There is a long list of issues associated with formal requests for information (RFI), but leveraging technology to shorten that list has proved to be difficult. In early August, a diverse group of contractors, owners, designers, technology providers, virtual construction specialists and other stakeholders met in Denver to tackle what they have dubbed the “RFI dilemma.”

Billed as “one of the first-ever open-integration summits” by leaders of the nonprofit Construction Progress Coalition (CPC), the Aug. 2 meeting in Denver sought consensus for identifying standards and collaborative solutions to RFI issues.

“The history of RFIs has been more of a ‘gotcha’ scenario, rather than a productive tool,” explains CPC President Nathan C. Wood, the founder of technology consultant SpectrumAEC. “We want to understand how complex the [RFI] process is and how to create a road map for the technological folks to follow. But that means we also need to align the contract and data standards [so we can] articulate those to the tech world.”
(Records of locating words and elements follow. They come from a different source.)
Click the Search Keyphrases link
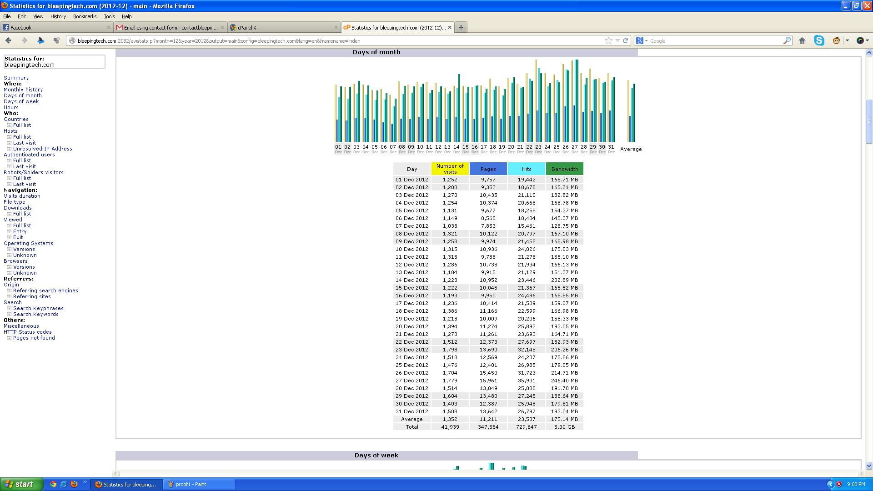This screenshot has width=873, height=491. tap(38, 308)
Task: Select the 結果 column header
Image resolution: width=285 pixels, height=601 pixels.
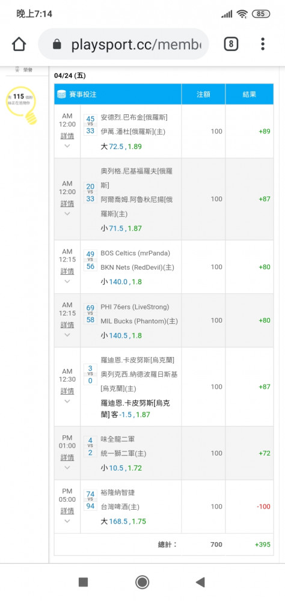Action: [250, 94]
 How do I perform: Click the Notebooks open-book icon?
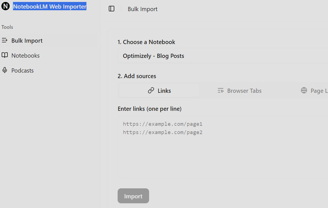coord(5,55)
The quest begins by identifying the types of questions that should generate an RFI, then dividing those that can be handled informally from those that require formal, written communications. The goal is to reduce the number of RFIs and decrease the response time to the requests. Wood says attaining that requires more open-source collaboration on the technical side to produce genuine interoperability. “The idea is not to have one winner here but to create a framework to build upon,” he says. Approaching the question with a multidisciplinary team is one way to get there, the CPC group believes.

“The level of designs issued has gotten worse,” observes Jason Barber, operations manager for electrical contractor Dynalectric Colorado. “And it takes longer to get information to the right people, so we really need to get this done.”

The CPC plans to produce a report from the meeting in early September, with recommendations on how the industry should proceed.